Es posible que te hayas quedado atrapado en el tráfico o hayas dormido mal porque tus hijos te mantuvieron despierto, o que tu peluquero te haya cortado el pelo muy corto. Deja que toda esa mierda se vaya. Te juro que no vas a pensar en esas cosas cuando sea tu turno de irte. Veo mi cuerpo perderse delante de mis ojos, no puedo hacer nada con eso y lo único que quiero es poder tener un cumpleaños o una Navidad más con mi familia. O simplemente un día más con mi novio y mi perro. Sólo uno más.

 

 

Aprecia tu buena salud y tu cuerpo en funcionamiento, incluso si no tiene el tamaño ideal. Cuídalo y acepta lo increíble que es. Muevelo y aliméntalo con productos frescos, pero no te obsesiones con eso.
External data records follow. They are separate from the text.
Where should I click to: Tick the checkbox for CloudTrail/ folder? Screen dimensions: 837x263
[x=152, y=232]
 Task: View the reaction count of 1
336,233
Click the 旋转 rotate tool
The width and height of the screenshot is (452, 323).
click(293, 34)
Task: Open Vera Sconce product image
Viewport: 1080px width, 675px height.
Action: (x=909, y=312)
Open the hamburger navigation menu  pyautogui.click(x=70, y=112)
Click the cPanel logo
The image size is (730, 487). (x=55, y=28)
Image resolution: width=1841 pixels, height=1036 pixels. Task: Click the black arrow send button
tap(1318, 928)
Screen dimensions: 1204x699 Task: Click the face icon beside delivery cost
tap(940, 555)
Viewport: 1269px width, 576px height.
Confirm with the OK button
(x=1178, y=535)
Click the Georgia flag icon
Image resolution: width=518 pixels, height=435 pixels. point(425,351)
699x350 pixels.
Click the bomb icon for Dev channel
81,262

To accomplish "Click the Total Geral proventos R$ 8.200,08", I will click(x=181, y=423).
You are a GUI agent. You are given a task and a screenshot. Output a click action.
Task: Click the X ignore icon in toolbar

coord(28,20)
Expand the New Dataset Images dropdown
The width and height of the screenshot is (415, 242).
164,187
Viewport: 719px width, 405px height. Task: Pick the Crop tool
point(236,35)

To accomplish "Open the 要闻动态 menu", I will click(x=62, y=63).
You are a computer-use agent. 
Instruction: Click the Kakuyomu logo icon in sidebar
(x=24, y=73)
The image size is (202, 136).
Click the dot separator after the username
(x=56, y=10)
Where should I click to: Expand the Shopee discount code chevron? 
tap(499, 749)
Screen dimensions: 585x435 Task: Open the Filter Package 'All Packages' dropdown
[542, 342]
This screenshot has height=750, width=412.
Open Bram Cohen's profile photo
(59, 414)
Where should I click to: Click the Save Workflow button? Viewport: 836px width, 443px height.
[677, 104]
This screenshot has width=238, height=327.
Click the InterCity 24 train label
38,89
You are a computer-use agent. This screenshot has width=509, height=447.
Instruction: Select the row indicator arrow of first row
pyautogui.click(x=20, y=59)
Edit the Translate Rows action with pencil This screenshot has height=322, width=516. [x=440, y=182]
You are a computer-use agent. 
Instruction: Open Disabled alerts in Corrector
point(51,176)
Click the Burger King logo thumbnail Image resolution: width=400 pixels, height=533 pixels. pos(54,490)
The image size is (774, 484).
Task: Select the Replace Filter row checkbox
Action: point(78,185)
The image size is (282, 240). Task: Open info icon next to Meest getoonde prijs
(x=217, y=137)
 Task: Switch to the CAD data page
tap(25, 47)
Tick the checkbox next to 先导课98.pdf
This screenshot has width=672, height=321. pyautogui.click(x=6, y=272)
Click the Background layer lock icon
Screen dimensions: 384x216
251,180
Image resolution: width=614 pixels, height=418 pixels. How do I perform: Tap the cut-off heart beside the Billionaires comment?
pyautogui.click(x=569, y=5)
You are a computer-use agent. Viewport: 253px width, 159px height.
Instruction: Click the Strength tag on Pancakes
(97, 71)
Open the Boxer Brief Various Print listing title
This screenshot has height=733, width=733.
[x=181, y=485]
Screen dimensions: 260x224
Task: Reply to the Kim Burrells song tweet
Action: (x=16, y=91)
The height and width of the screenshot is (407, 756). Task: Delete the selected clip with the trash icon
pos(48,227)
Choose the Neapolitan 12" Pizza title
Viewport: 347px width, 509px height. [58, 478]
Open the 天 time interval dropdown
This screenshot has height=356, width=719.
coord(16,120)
Sé agradecido por cada día que no tienes dolor e incluso por los días en los que te sentís mal porque tienes gripe, una lesión en la espalda o un tobillo torcido. Acepta que es una mierda, pero agradece que eso no ponga en peligro tu vida.

Dar, dar, dar. Es cierto que ganas más felicidad cuando haces cosas por otros que haciéndolas por ti mismo. Desearía haber hecho esto más.

Valora el tiempo con otras personas. Aprecia que tus amigos quieran compartir su tiempo contigo.

 

Abrazá a tu perro. Por lejos, voy a extrañar eso.

Trabajá para vivir, no vivas para trabajar.

En serio, hacé lo que haga que tu corazón se sienta feliz.

Come pastel sin culpas.

No te sientas presionado a hacer lo que otras personas podrían pensar que es una vida satisfactoria. Es posible que desees una vida mediocre y eso está muy bien.

Recuerda que si algo te hace sentir mal tienes el poder de cambiarlo: en el trabajo o en el amor, o en lo que sea. Tienes las agallas para cambiar.